Religion Today

Thursday, July 06, 2006

America’s Challenge to the Worldwide Anglican Church
Paul V.M. Flesher

Professor Jacob Neusner observed, “All Scripture is sacred, but not all Scripture is relevant.” Despite this comment’s sacrilegious sound, even religious believers who stress most strongly the Bible’s importance would agree that they both believe this and practice it. In Christianity, for example, few think that the guidelines for animal sacrifice found in Exodus and Leviticus should be followed in Christian worship. Most American Christians uphold the Bible’s rules that permit divorce, rather than those that do not; indeed, divorce rates are highest among the denominations most emphasizing biblical literacy.

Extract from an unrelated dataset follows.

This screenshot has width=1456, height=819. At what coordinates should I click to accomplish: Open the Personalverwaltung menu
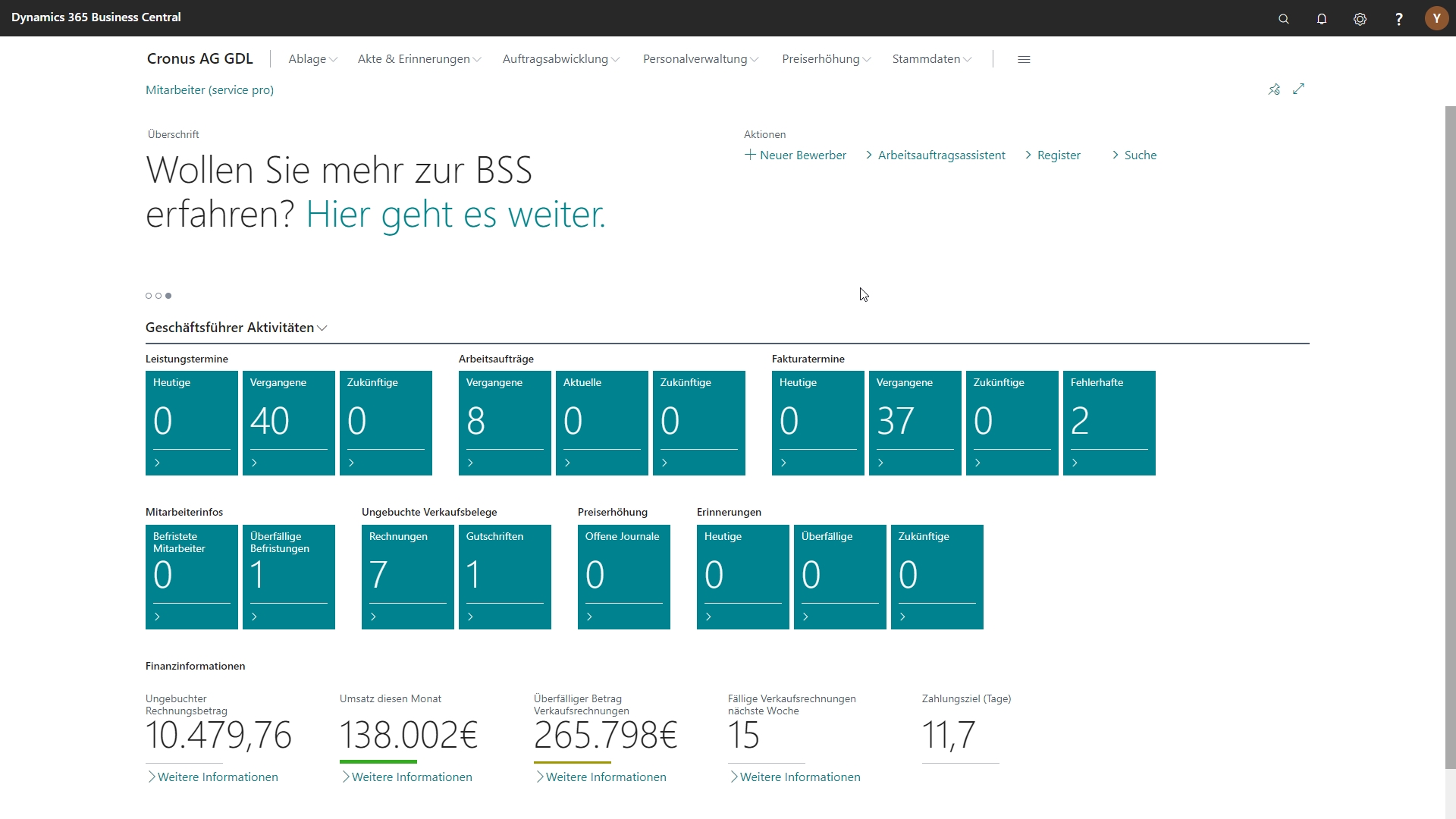coord(700,59)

Even the Bible’s strictures against dealing in monetary interest are ignored in our capitalist economy.

It is one matter to ignore a biblical injunction out of customary practice; it is another to move a scriptural rule from being followed to being not followed. This is the underlying problem with the Episcopal Church (USA), as the American Anglican church is called, and its ordination of a gay bishop in 2004. In the view of most Anglican bishops around the world, this move contravenes scriptural mandates against the mere practice of homosexuality, let alone approval of such activity through ordination. Some national Anglican churches, including the Nigerian church, have “broken communion” with the American Church. Indeed, the unity of the worldwide Anglican Church is threatened over this issue. At their national convention last week, the Episcopal Church endorsed a compromise that encourages ongoing dialogue with the rest of the Anglican Church and avoids immediate expulsion.

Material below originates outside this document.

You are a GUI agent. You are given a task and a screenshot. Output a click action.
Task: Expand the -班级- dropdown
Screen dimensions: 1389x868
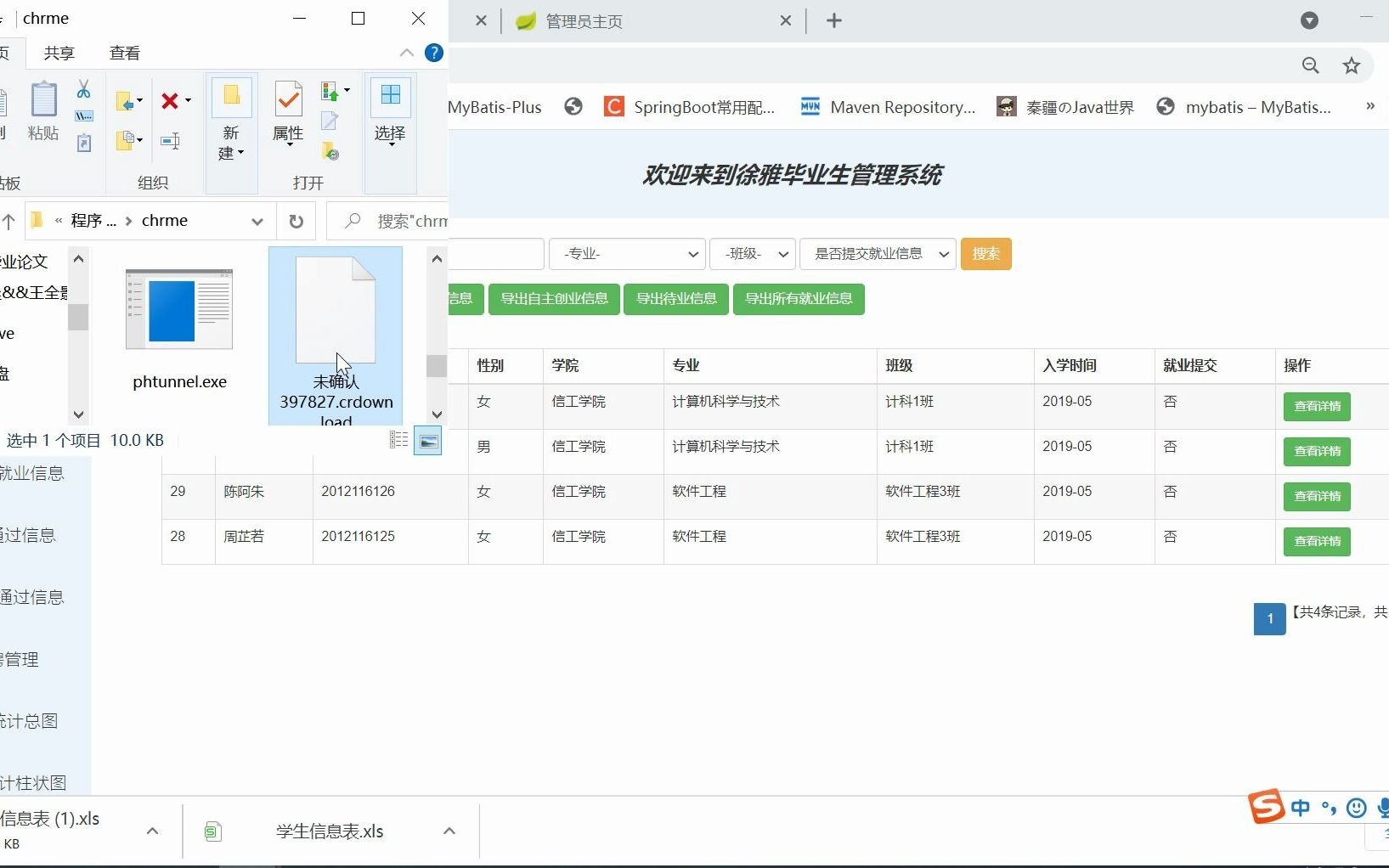coord(753,253)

The heat generated in this dispute overshadows the history of debate about sexual matters among Anglicans and indeed within Christianity in general. The Biblical books were written within patriarchal societies in which the family was the basic social unit. While this led to the rejection of same-sex unions, it also restricted the ability to women to participate in public religious activities. Christianity followed these restrictions. Indeed the Apostle Paul wrote, “Women should be silent in churches, for they are not permitted to speak but should be subordinate” (1 Corinthians 14:34). While some churches still follow this practice, such as the Roman Catholics and most Baptist denominations, most mainstream American Protestant churches have changed to allow women to enter ministerial roles over the last century or so.

The Episcopal Church’s struggle to bring women into the priesthood and then promote them to bishops reveals that it is torn between its American setting and its international ties. Within American Protestantism, the Episcopal Church was a late-comer to women’s ordination. The United Church of Christ ordained women as early as 1810, while the Presbyterians ordained their first woman in 1893. The United Methodist Church started its policy of women’s ordination in 1956, while the Lutheran Church in America began ordaining women in 1970. In contrast, it was not until 1976 that the Episcopal Church sanctioned women’s ordination.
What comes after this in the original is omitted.